■ **SELECTION**:
______
[Sigwac] CLEANEVAL annotation guidelines: feedback request

Marco Baroni baroni at sslmit.unibo.it
Wed Oct 11 11:35:47 CEST 2006


Dear All,

As many of you know, SIGWAC is preparing a competitive task on automated
webpage cleaning named CLEANEVAL (http://cleaneval.sigwac.org.uk/). The
first CLEANEVAL challenge will take place in mid-August 2007.

Currently, we are planning English and Chinese tracks. However, if anybody
is able to provide test sets for other languages, please do get in touch
with us.

As part of the preparation, we need to develop guidelines for the
annotators who will create the manually cleaned sets of pages to be used as
test sets in the competition. This is a delicate task, as we have to strike
a good balance between our own (not always perfectly overlapping) ideas of
how a clean page should look like and the formulation of guidelines that
the average undergrad annotator will be able to follow.
______
■ **DATA EXCERPT**:
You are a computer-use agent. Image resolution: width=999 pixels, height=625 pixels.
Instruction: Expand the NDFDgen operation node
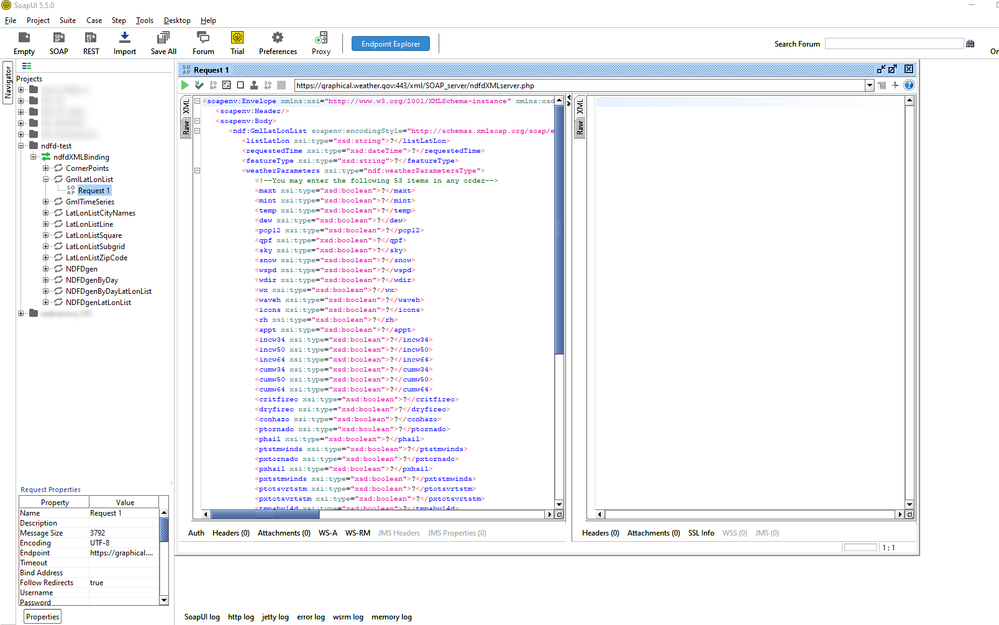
______
■ **WRITTEN INSTRUCTION 1**: According to the CLEANEVAL message, when will the first CLEANEVAL challenge take place?
■ **WRITTEN INSTRUCTION 2**: Transcribe the stretch of the CLEANEVAL message from "[Sigwac] CLEANEVAL annotation" through "in mid-August 2007.".
■ **WRITTEN INSTRUCTION 3**: Decide whether each statement agrees with the CLEANEVAL message, and answer yes or no with the deciding words quoted from it: (a) CLEANEVAL is a task on automated webpage cleaning. (b) Only an English track is currently planned. (c) The manually cleaned sets of pages will be used as test sets in the competition.
The material comes from a source separate from the CLEANEVAL message.

■ **TASK ANSWER 1**: In mid-August 2007.

■ **TASK ANSWER 2**:
[Sigwac] CLEANEVAL annotation guidelines: feedback request

Marco Baroni baroni at sslmit.unibo.it
Wed Oct 11 11:35:47 CEST 2006


Dear All,

As many of you know, SIGWAC is preparing a competitive task on automated
webpage cleaning named CLEANEVAL (http://cleaneval.sigwac.org.uk/). The
first CLEANEVAL challenge will take place in mid-August 2007.

■ **TASK ANSWER 3**:
(a) Yes: "a competitive task on automated webpage cleaning named CLEANEVAL"
(b) No: "Currently, we are planning English and Chinese tracks."
(c) Yes: "the manually cleaned sets of pages to be used as test sets in the competition"